Die niedersächsische Torfindustrie reagiert mit Unverständnis auf die Pläne der Landesregierung, die Vorranggebiete für die Torfgewinnung aus dem Landesraumordnungsprogramm zu streichen. Gründe des Klima- und Naturschutzes sprechen angesichts der seit mehr als 30 Jahren gelebten Symbiose zwischen Torfgewinnung und Renaturierung nicht für das rein politisch motivierte Ende des Industriezweigs. Für die Torfindustrie werden keinerlei intakte Moorflächen entwässert und zerstört. Die Branche nutzt degenerierte Flächen, die für eine landwirtschaftliche Nutzung vor Jahrhunderten entwässert wurden und über keinerlei typische Moorfauna mehr verfügen. Nach Abschluss der Torfgewinnung verbleibt eine Resttorfschicht von einem halben Meter in der Fläche und bildet durch Wiedervernässung das Initial für die Moorregeneration. Innerhalb weniger Jahre stellt sich ein Torfmooswachstum ein und es entwickelt sich aus der vormals landwirtschaftlichen, degenerierten Fläche ein intaktes Moor, das Kohlenstoff aufnimmt.

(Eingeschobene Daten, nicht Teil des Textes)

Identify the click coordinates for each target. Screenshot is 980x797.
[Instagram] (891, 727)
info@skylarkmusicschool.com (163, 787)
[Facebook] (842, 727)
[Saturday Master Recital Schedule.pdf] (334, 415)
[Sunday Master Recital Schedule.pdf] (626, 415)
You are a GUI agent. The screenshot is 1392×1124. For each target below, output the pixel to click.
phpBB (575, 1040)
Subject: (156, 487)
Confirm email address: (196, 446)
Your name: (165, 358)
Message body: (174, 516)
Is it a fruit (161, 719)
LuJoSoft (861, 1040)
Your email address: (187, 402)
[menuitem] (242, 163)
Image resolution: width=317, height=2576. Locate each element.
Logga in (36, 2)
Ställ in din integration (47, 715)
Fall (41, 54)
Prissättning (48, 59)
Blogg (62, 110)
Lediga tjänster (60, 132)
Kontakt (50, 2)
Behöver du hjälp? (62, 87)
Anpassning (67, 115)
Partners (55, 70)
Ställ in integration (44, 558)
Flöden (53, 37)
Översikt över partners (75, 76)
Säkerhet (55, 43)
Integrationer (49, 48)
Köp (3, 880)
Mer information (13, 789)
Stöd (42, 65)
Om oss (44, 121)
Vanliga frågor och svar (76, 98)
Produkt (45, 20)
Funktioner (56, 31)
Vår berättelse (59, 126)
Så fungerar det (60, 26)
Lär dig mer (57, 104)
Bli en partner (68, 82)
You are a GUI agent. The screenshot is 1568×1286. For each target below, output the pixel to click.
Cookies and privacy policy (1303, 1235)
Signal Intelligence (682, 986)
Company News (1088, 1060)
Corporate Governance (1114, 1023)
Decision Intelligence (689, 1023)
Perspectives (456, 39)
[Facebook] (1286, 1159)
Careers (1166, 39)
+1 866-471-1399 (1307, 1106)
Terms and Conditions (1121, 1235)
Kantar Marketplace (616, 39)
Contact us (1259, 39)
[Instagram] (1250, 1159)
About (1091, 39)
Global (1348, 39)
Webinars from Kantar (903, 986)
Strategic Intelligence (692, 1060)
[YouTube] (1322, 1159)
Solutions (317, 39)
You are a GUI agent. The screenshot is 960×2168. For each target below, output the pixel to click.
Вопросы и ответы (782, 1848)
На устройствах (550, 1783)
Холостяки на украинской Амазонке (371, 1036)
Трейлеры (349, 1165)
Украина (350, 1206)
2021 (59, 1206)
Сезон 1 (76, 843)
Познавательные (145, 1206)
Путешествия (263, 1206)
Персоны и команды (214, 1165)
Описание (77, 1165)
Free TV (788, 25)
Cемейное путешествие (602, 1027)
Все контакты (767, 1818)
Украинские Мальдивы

Nach Zahlen des Landesamts für Bergbau, Energie und Geologie belaufen sich die CO2-Emissionen aus der Torfgewinnung auf unter 0,2% der Gesamt-emissionen der Bundesrepublik Deutschland. Die Torfindustrie nimmt mit derzeit 11.500 ha Torfgewinnungsfläche noch nicht einmal 2% der niedersächsischen Hoch- und Niedermoorflächen in Anspruch. Der allergrößte Teil der Moorflächen befindet sich in landwirtschaftlicher Hand oder ist unter Naturschutz gestellt. Gerade auch aus den unter Schutz gestellten Flächen resultiert eine größere Klimarelevanz als aus den Torfgewinnungsflächen, da es versäumt wurde, ausreichende Mittel für die Pflege und Entwicklung der bestehenden Schutzgebiete zur Verfügung zu stellen. „Die Landesregierung täte also gut daran, ihre Mittel in den Bereichen einzusetzen, in denen das Zusammenwirken mit der Industrie nicht möglich ist, d.h. in bestehenden, schlecht entwickelten Schutzgebieten und Bereichen, die sich für eine Wiedervernässung ohne Torfgewinnung anbieten. Leider wird platt in schwarz-weiß gedacht und Chancen nicht ergriffen“, so Johannes Welsch, Geschäftsführer des Branchenverbands IVG.
Torf ist als Ausgangsstoff für die Produktion von 9,5 Mio. Kubikmeter Blumenerden und Kultursubstrate für die Anzucht und Produktion von Pflanzen in den jährlich benötigten Mengen und Qualitäten nicht ersetzbar. Der Hauptnutznießer des in Niedersachsen gewonnenen Torfs ist der Erwerbsgartenbau mit seinen 60.000 Betrieben und 400.000 Mitarbeitern in Deutschland. Ein geringer Anteil der Torfmenge geht nach seiner Veredelung in den Export.
Die Industrie befasst sich bereits seit Jahrzehnten mit der Erforschung von Alternativ- und Zuschlagsstoffen. Derzeit werden für Blumenerden ca. 23% andere Ausgangsstoffe als Torf eingesetzt. Für gärtnerische Kultursubstrate sind es bereits 7%. Während z.B. Kompost in der Vergangenheit zumindest einen Teil des eingesetzten Torfs ersetzen konnte, sind die für die Substratindustrie zur Verfügung stehenden Mengen stark rückläufig durch die Konkurrenznutzung in der energetischen und thermischen Verwertung mit der entsprechenden Förderung durch das Erneuerbare Energiengesetz. Torf, der nicht in Niedersachsen gewonnen wird, wird nach Einschätzung der Industrie noch auf lange Sicht mangels Alternativen aus dem Baltikum importiert. Mit den entsprechenden CO2-Emissionen, die aufgrund der Transportwege noch hinzukommen.